What you need to do> In the records, change every "button" to "control" and leave everything else untouched.

Click-target data:
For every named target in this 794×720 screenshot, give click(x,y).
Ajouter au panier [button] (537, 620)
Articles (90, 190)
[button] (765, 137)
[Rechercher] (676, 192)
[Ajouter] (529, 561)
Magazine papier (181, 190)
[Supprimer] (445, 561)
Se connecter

Output for this task>
For every named target in this 794×720 screenshot, give click(x,y).
Ajouter au panier [control] (537, 620)
Articles (90, 190)
[control] (765, 137)
[Rechercher] (676, 192)
[Ajouter] (529, 561)
Magazine papier (181, 190)
[Supprimer] (445, 561)
Se connecter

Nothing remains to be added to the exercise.